The DNA of the species explains the propensity and ubiquity of war. The species is hormonal, not cerebral. Darwin’s Origin of Species demonstrates that every species cultivates traits though evolution towards the goal of survival for the sake of survival without moral content. Ruthless proficiency in killing others advances that goal. Critical thinking, dedication to justice, moral scruples do not. Armored knights proliferate and reproduce. The likes of Socrates who question everything and asks “why” before proceeding to “how” are as rare as unicorns. They would rather take the hemlock than lead an unexamined life.
The species exalts the warrior over the moral philosopher through monuments, obelisks, statues, poetry, romance, fairy tales, museums, battlegrounds, and history books. Sir Lancelot over King Arthur. King Agamemnon over Nestor. Shakespeare’s King Henry V over Sir Thomas More. The armored knight evokes the cheers of the crowd, the swoons of the ladies, and the adulation of youth benumbing them to the horrors of war. Abraham Lincoln, in opposing the Mexican American unconstitutional war of aggression, deplored “the exceeding brightness of miliary glory—that attractive rainbow that rises in showers of blood-that serpent’s eye, that charms to destroy.”
War and the insatiable lust for power flourish because they fulfill the need to distract attention from philosophically empty souls who derive infantile self-esteem by slaughtering, oppressing, or dominating others. Henry David Thoreau was right in observing, “the mass of men lead lives of quiet desperation.” They are terrified of asking, “Why do I exist?” going beyond enslavement to hormonal gratifications. They are terrified of indeterminacy. They are terrified of moral responsibility. Like a blind cyclops, their self-identities pivot on dominating others by force and violence. That explains the pervasiveness of misogyny, honor killings, and the eagerness of women to emulate male enthusiasm for war. To exhibit disrespect for such beastliness commonly provokes limitless anger, revenge, or violence from fragile self-esteem.
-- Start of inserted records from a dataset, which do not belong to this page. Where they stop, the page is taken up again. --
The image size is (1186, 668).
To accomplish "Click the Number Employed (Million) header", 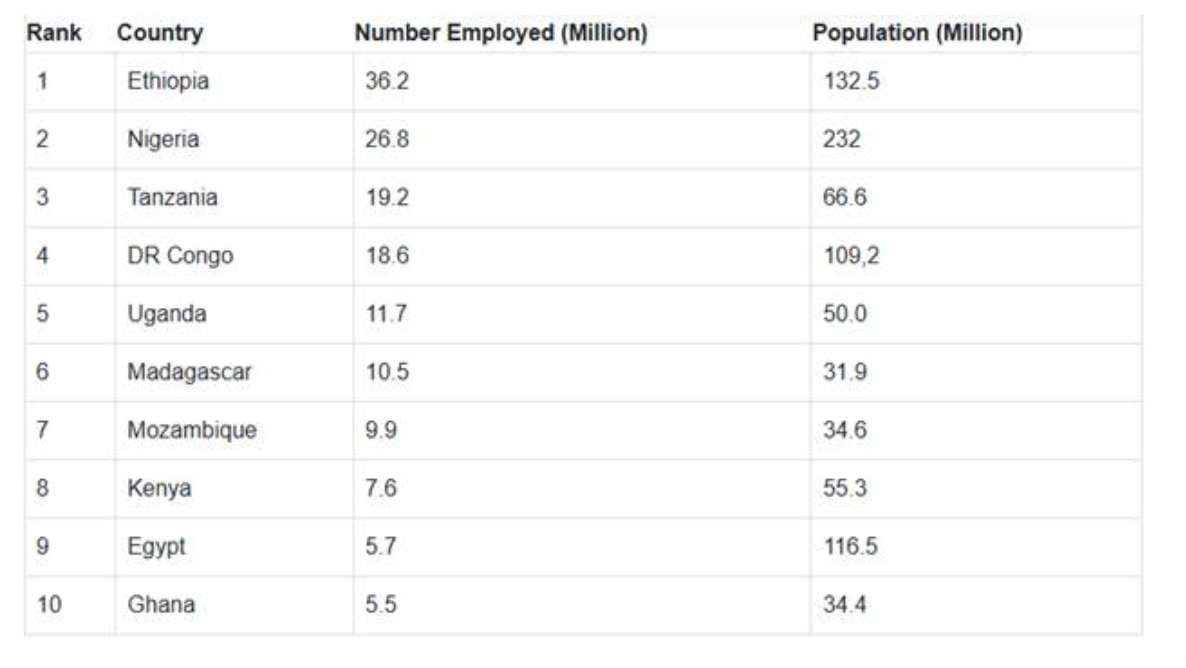I will click(501, 33).
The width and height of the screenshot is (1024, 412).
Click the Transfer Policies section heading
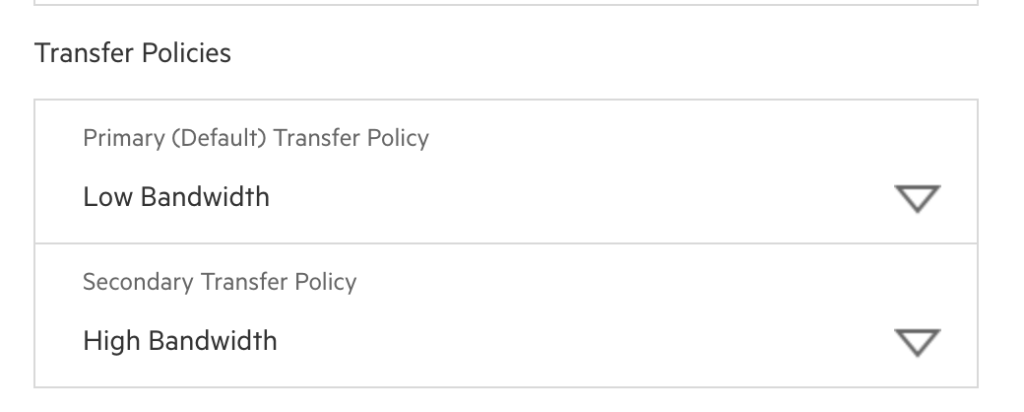pos(133,53)
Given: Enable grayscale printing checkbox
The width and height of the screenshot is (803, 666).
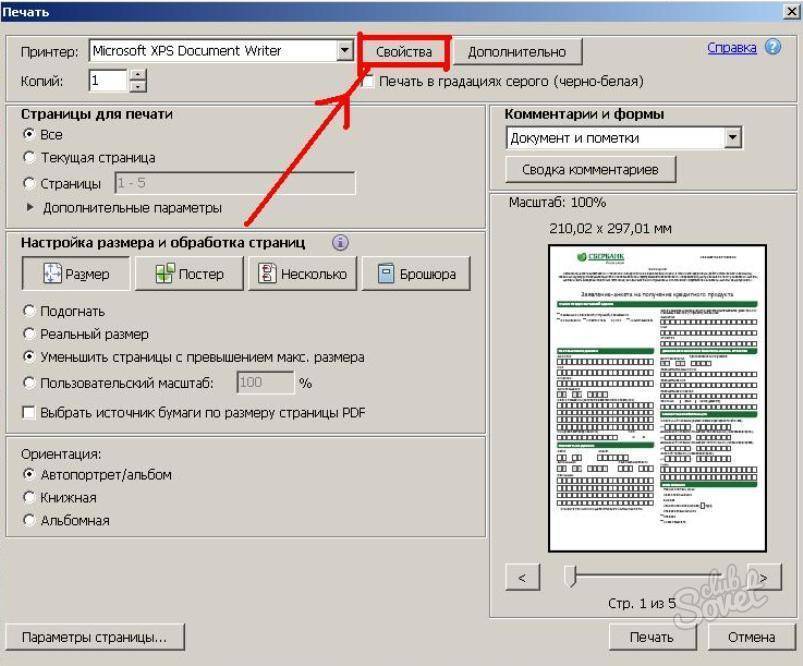Looking at the screenshot, I should coord(368,81).
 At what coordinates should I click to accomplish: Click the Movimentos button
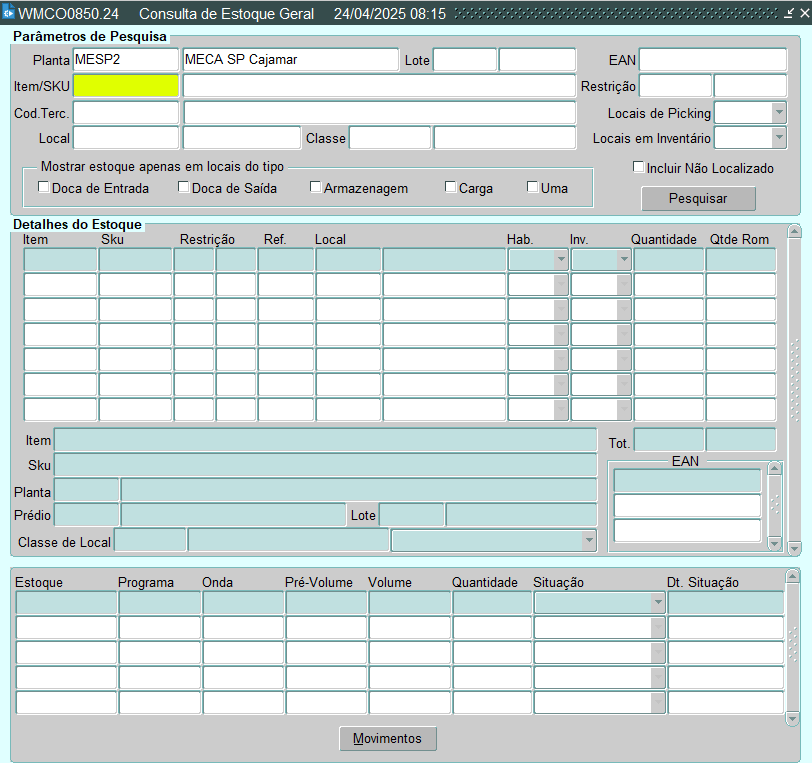coord(388,739)
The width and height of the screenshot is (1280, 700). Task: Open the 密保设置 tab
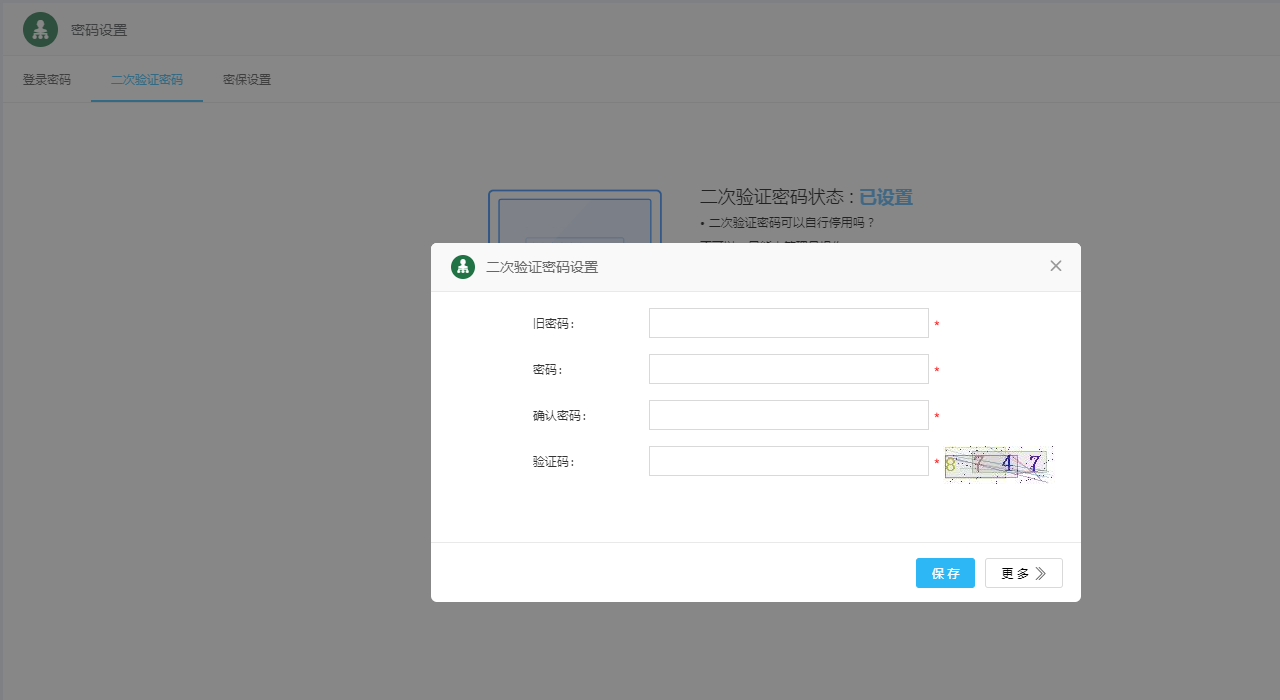pyautogui.click(x=247, y=80)
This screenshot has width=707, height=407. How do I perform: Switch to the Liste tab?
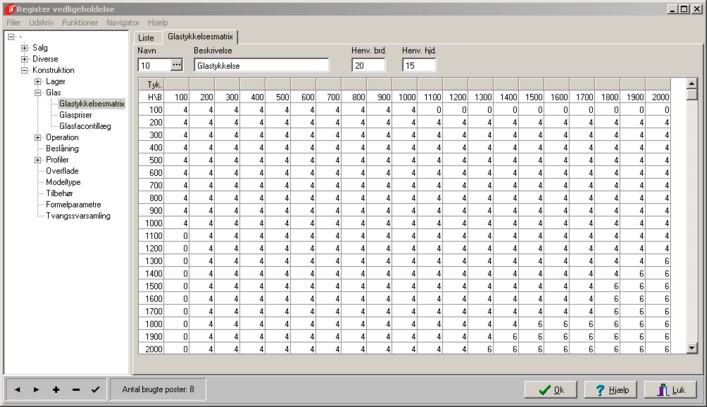[x=146, y=36]
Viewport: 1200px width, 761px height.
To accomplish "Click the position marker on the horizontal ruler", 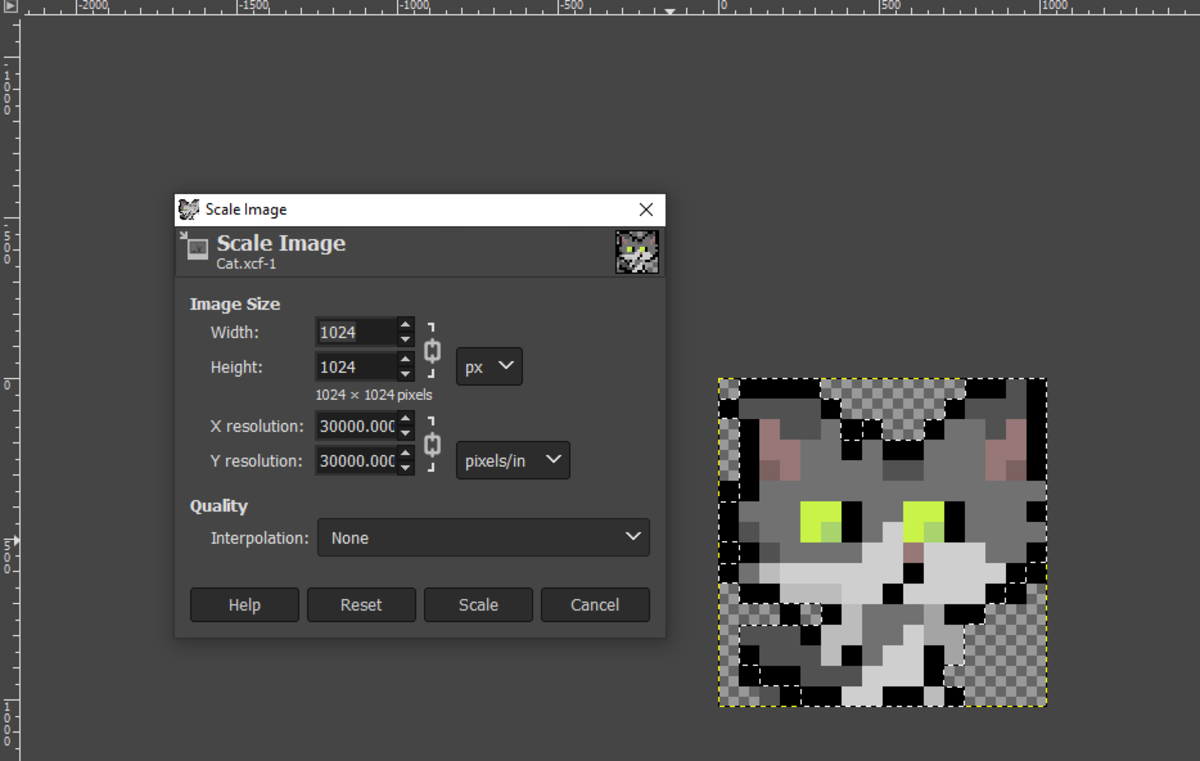I will [668, 13].
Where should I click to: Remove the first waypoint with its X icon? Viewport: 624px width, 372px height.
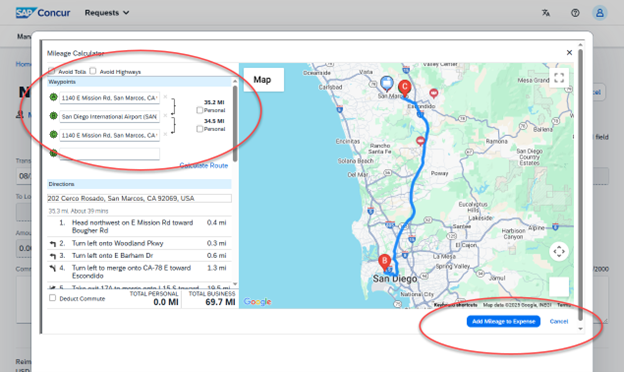pyautogui.click(x=165, y=97)
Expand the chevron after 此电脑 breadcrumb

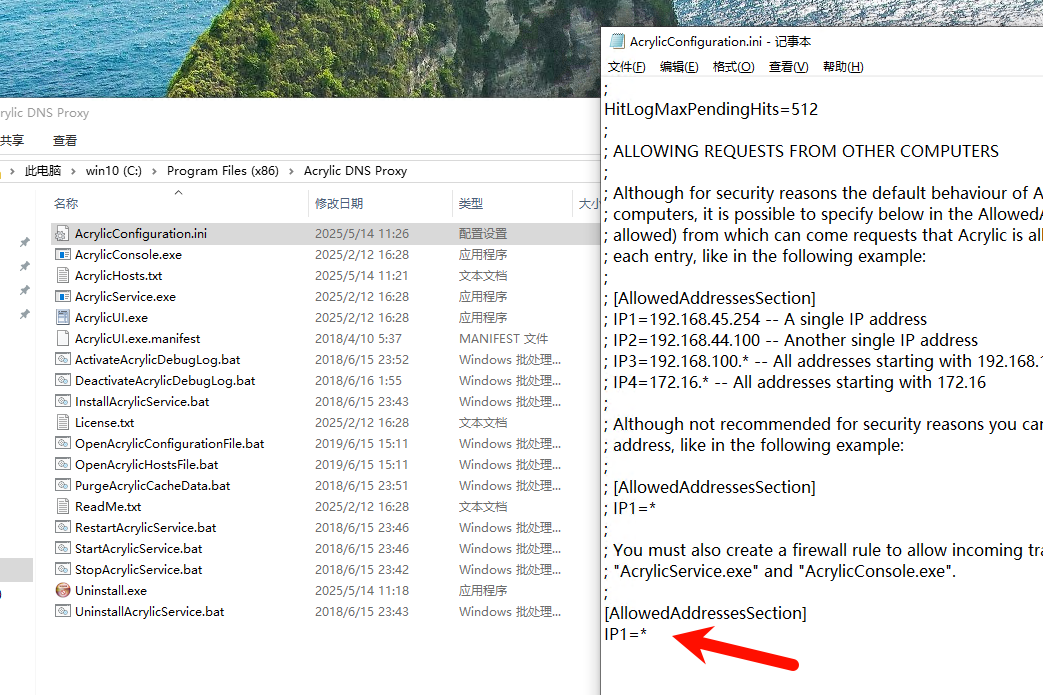tap(74, 171)
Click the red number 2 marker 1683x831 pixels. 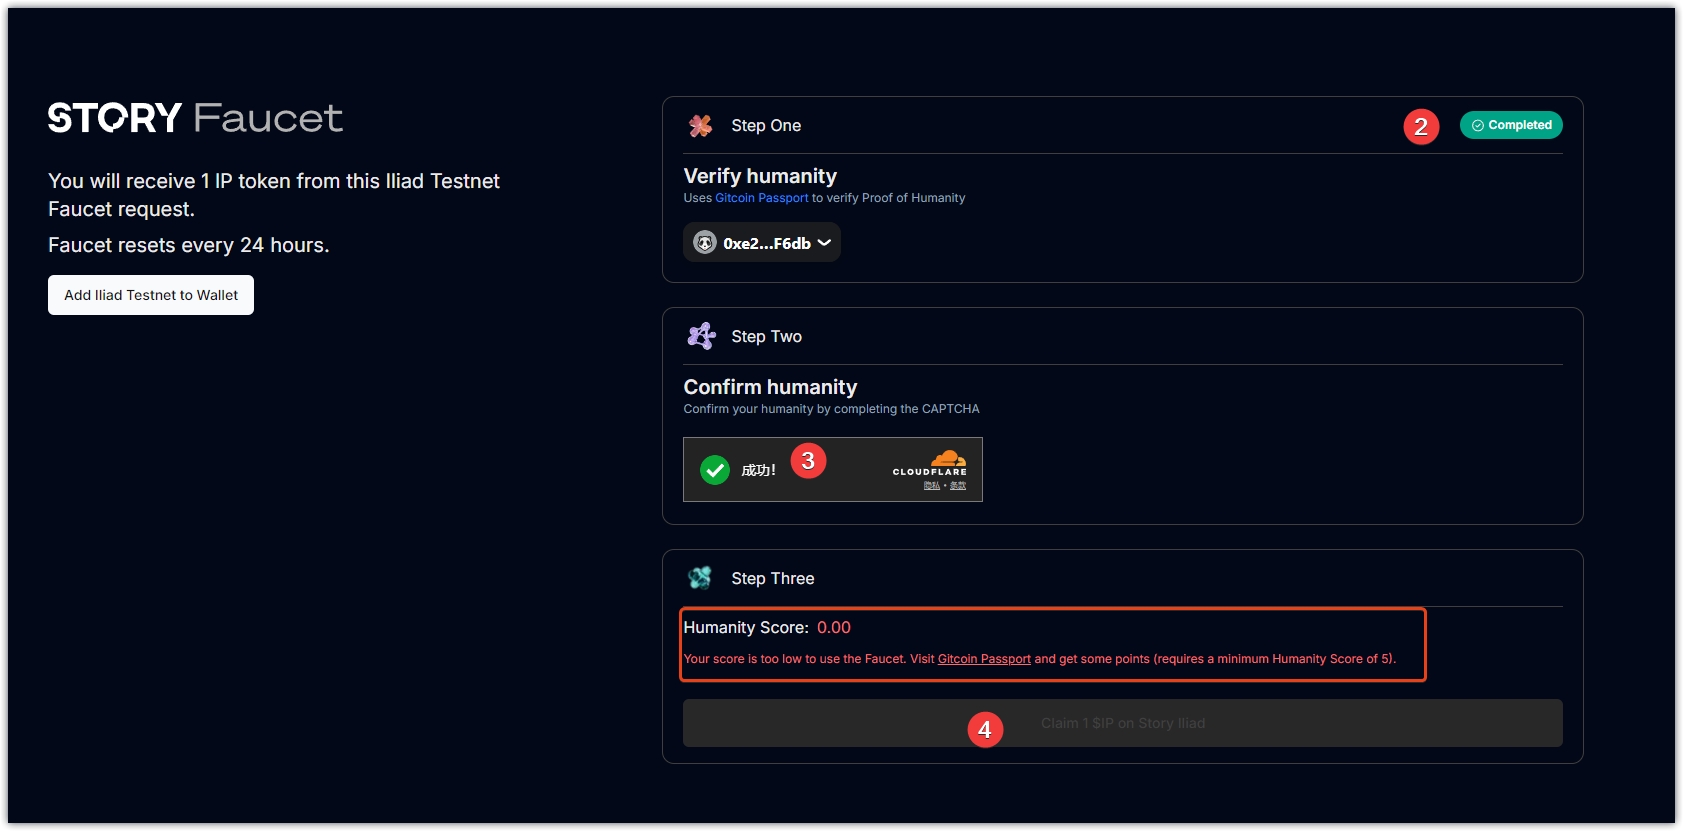tap(1421, 127)
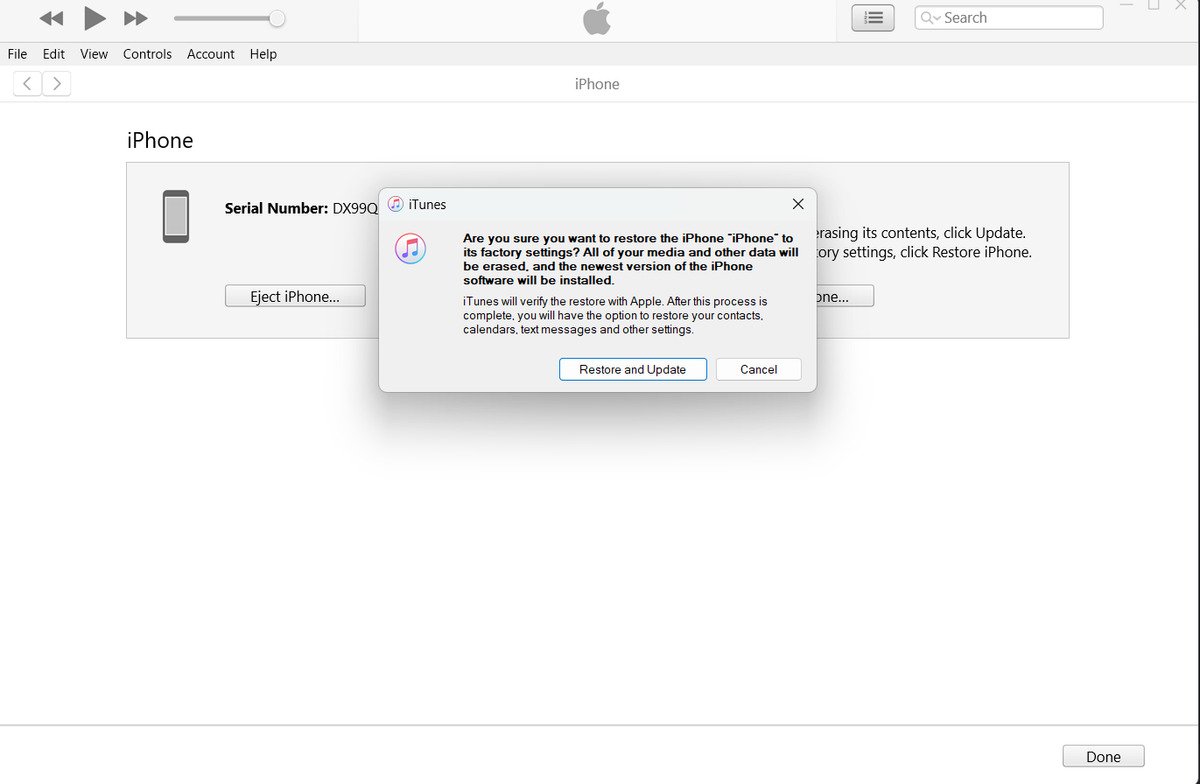Open the Controls menu
The width and height of the screenshot is (1200, 784).
click(147, 54)
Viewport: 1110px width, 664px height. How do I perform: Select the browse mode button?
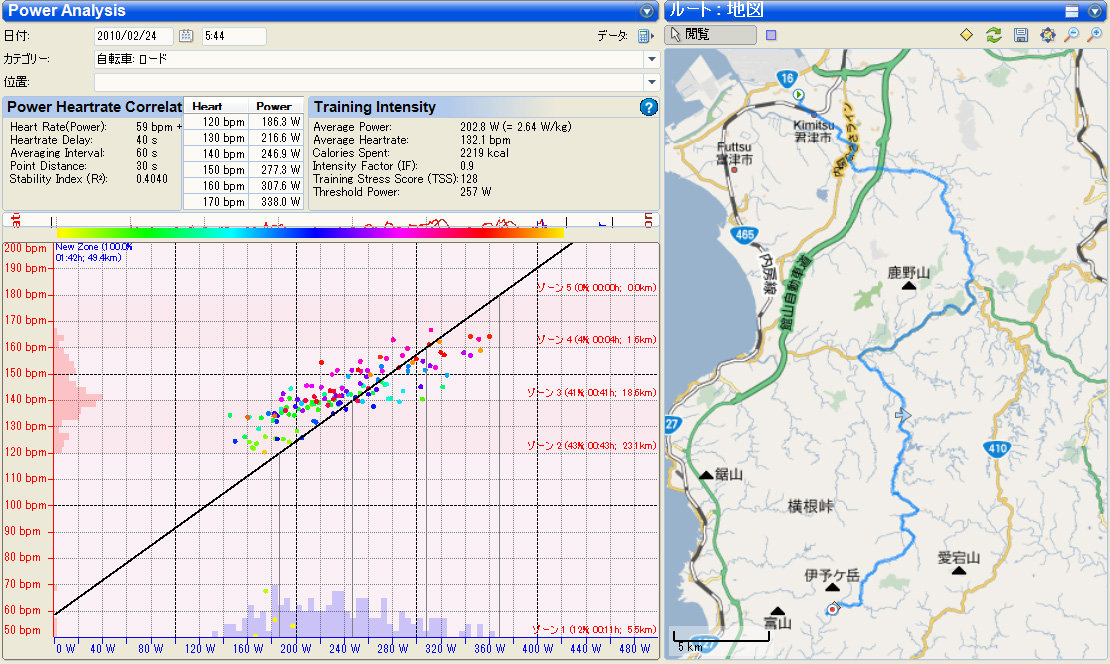click(711, 35)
The intellectual bondage of species narcissism prevents acknowledgement of the sordidness and depravity of human nature indispensable for architecting government to handcuff an inherent lust for war. James Madison had the unique courage among statesmen to recognize that humans are a killer species tending towards extinction without separation of powers denying the executive authority to initiate war—the apex scourge of mankind.